No, I haven’t been in a coma unaware of what is probably the most significant change for hospitalists for the decade, it’s just that I’m writing this Sunday morning, March 21st, waiting for the House of Representatives to vote, and thus don’t yet know the results. But I thought I’d use this position of ignorance to comment relatively objectively on the outcome, whatever it may be.
Regardless of whether President Obama signs a bill or not, healthcare reform will remain on the front page and we as hospitalists will be subject to increased scrutiny as a result. If the legislation passes, Republicans and other opponents of “Obamacare” will vigorously monitor healthcare expenditures and policies, trying to identify a system run amok.
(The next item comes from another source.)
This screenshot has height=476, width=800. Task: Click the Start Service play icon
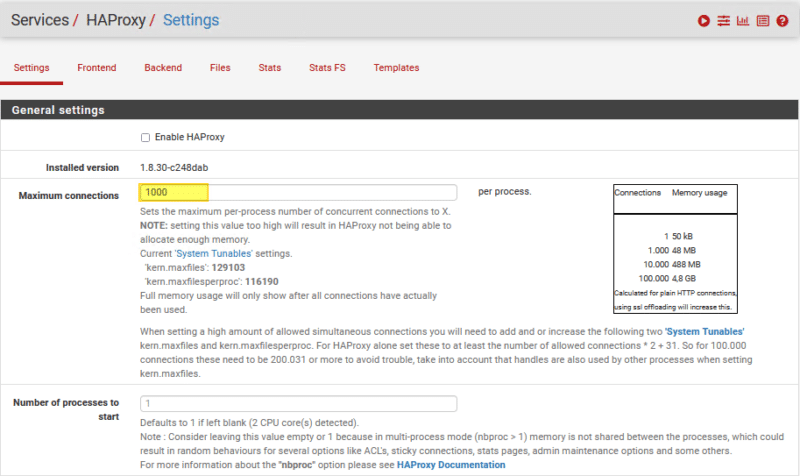point(704,21)

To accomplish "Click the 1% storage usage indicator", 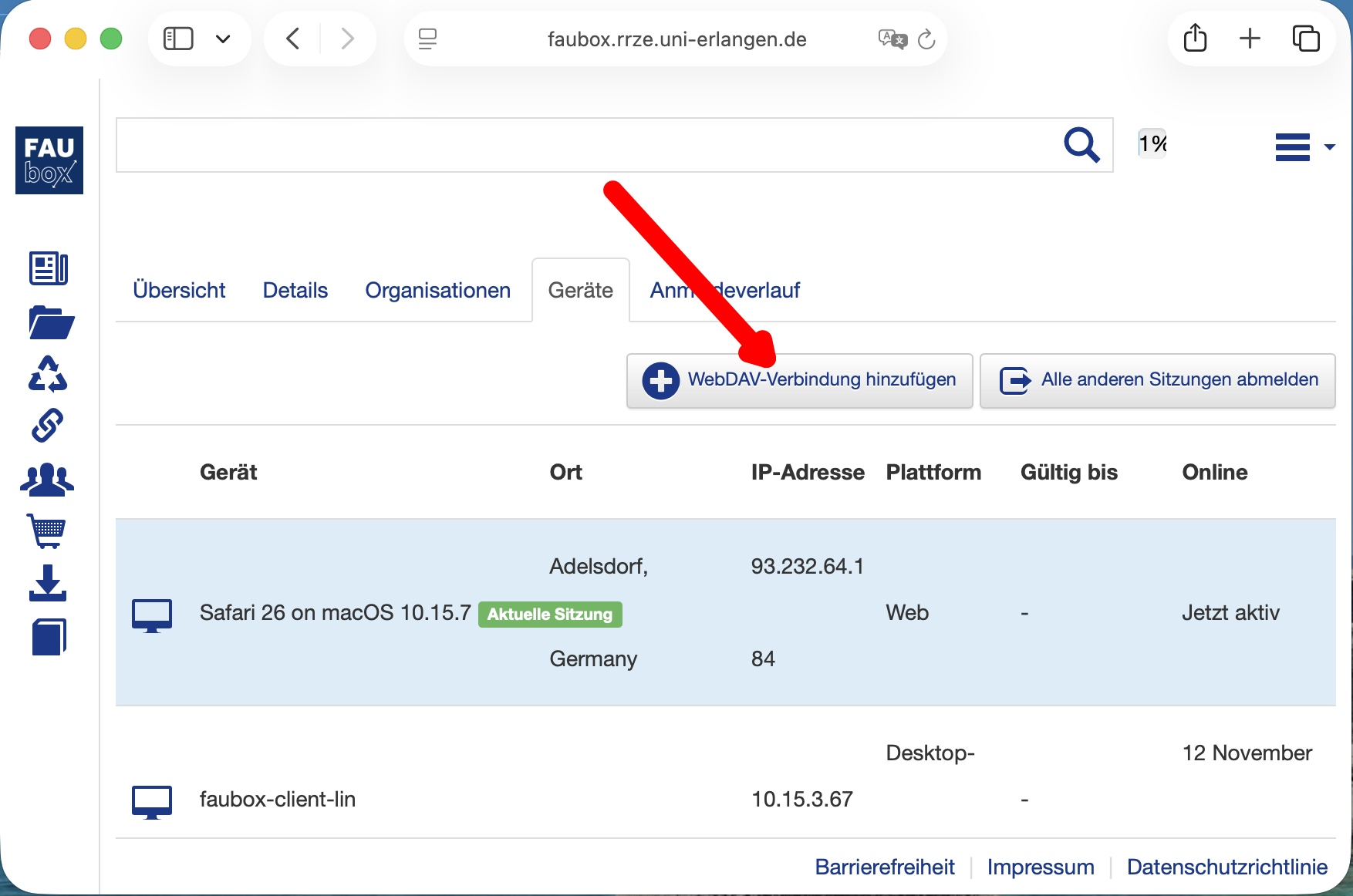I will (1152, 143).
Warranted or not, as hospitalists directing huge numbers of Medicare dollars spent on inpatient admissions, we will be blamed for excesses within the system as well as loss of patient and physician autonomy in both anecdotal reports and the occasional more systemic analysis. Opponents will say, “See, look at what is happening to our system because of a massive government takeover of healthcare.”
On the other hand, if the legislation fails, Democrats and those in favor of a public option will interpret the same results with the following mantra: “See, look at what is happening without healthcare reform” and will use precisely the same vignettes to point out how the failure to pass legislation has resulted in persistent perverse incentives which result in physicians providing discoordinated, inefficient, wasteful and inequitable care.
Inevitably, the truth will be somewhere in the middle, and the issues more complex than a politician’s soundbite. But we will be front and center, and as a hospital medicine group leader, part of your practice management skillset and job description will be managing these expectations within the microcosm of your local community. (I also encourage you to be politically active within your state, and nationally as well, but that’s for a public policy column.)
What does this mean for us as leaders within our local HMGs? Couple of things. First, regardless of the outcome, we cannot expect that we can now bury our heads in the pure practice of bedside medicine and be free from the political spotlight. We should expect an increased and continued focus on our work. Our response should be to continue to do the best job we can as physicians, and to stay above the fray of the “he saids, she saids” of our political process and media headlines. But be prepared emotionally for this increased scrutiny, and prepare the troops as well.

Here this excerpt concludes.